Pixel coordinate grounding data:
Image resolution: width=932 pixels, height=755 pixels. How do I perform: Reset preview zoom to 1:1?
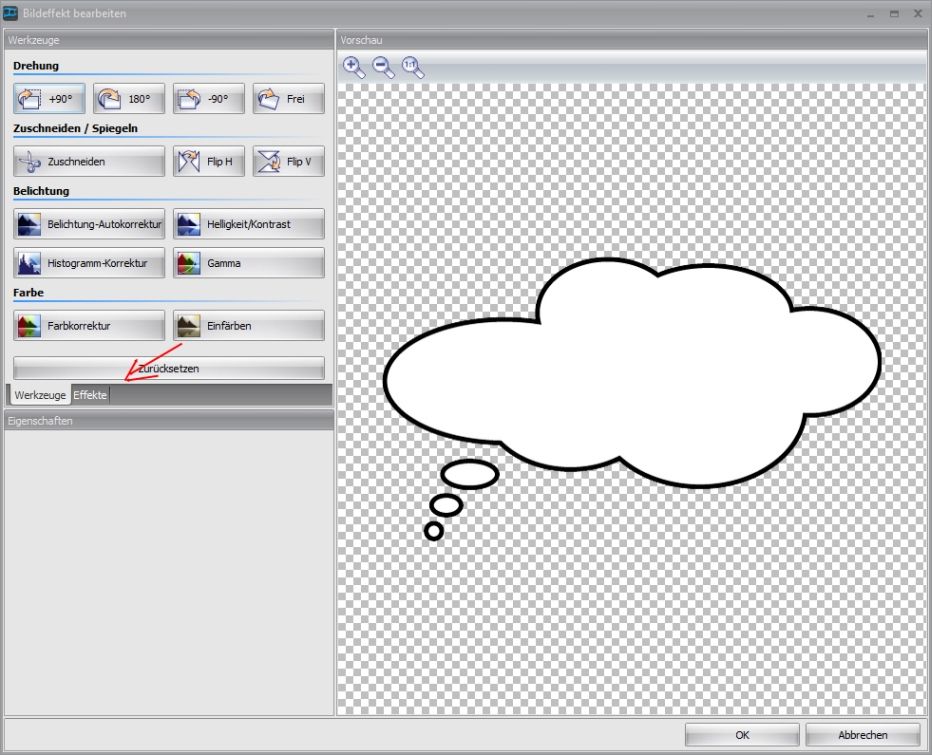point(413,67)
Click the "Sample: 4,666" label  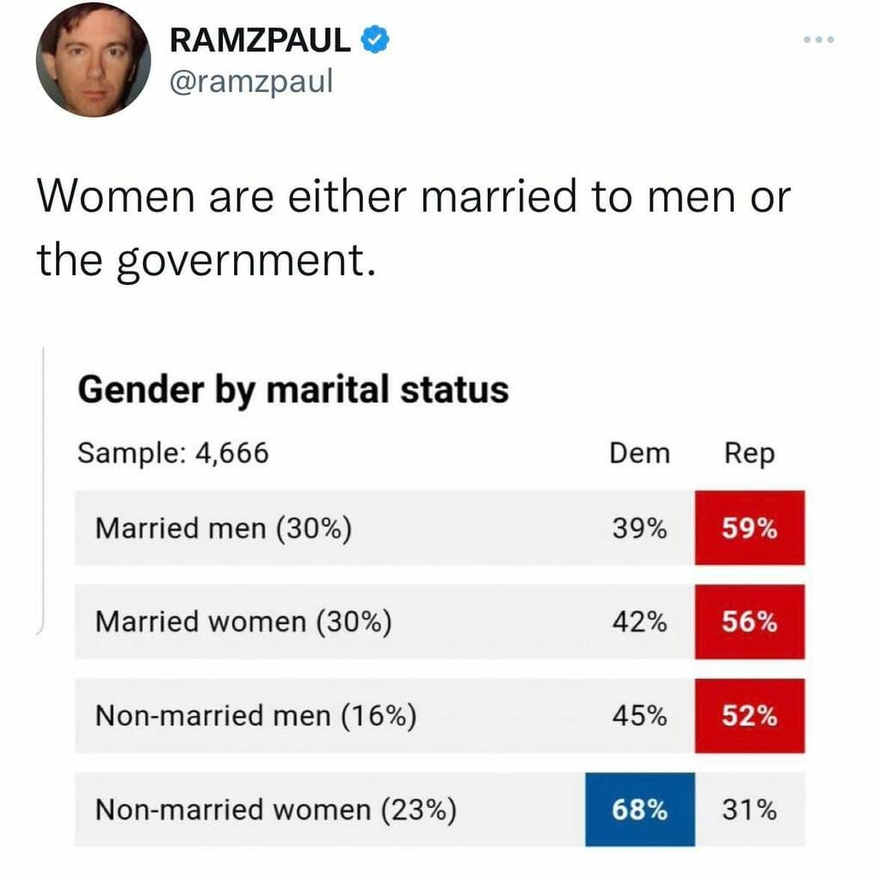click(x=173, y=453)
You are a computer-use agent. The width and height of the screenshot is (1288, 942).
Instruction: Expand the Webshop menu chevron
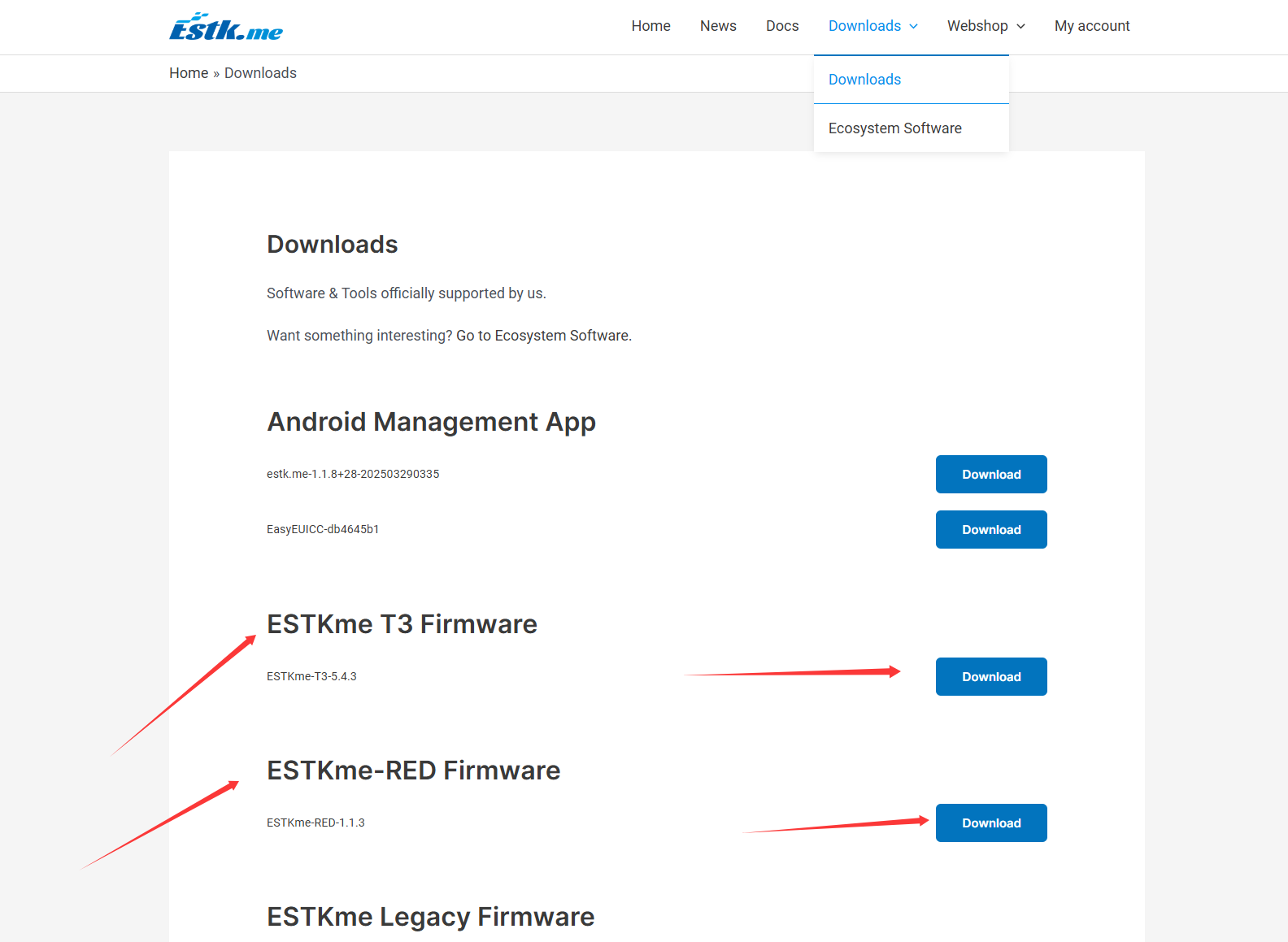pos(1020,27)
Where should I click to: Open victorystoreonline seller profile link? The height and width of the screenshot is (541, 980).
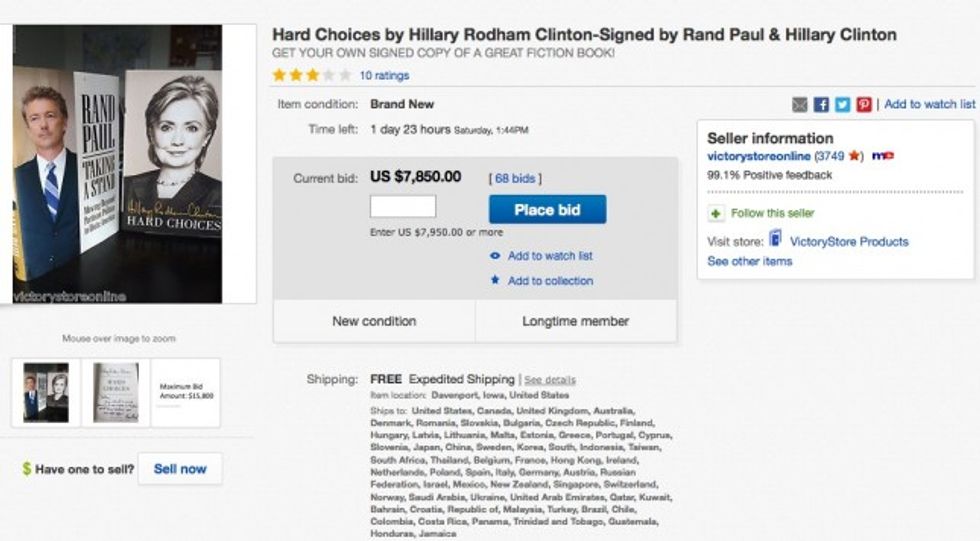[759, 156]
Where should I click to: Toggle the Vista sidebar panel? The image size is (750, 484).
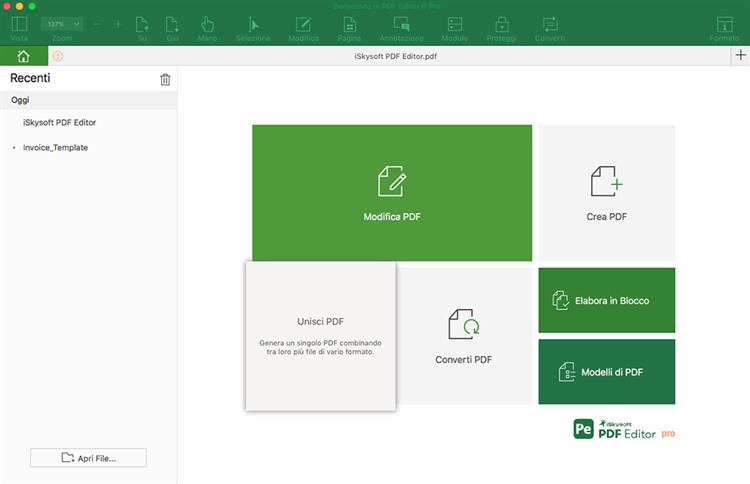pyautogui.click(x=19, y=27)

Task prompt:
Take only the line containing "Where should I click to: Toggle" and every line after it to the end of the entries, and copy them exactly, pictures excluded.

Output of the task:
Where should I click to: Toggle the Vista sidebar panel? The image size is (750, 484).
pyautogui.click(x=19, y=27)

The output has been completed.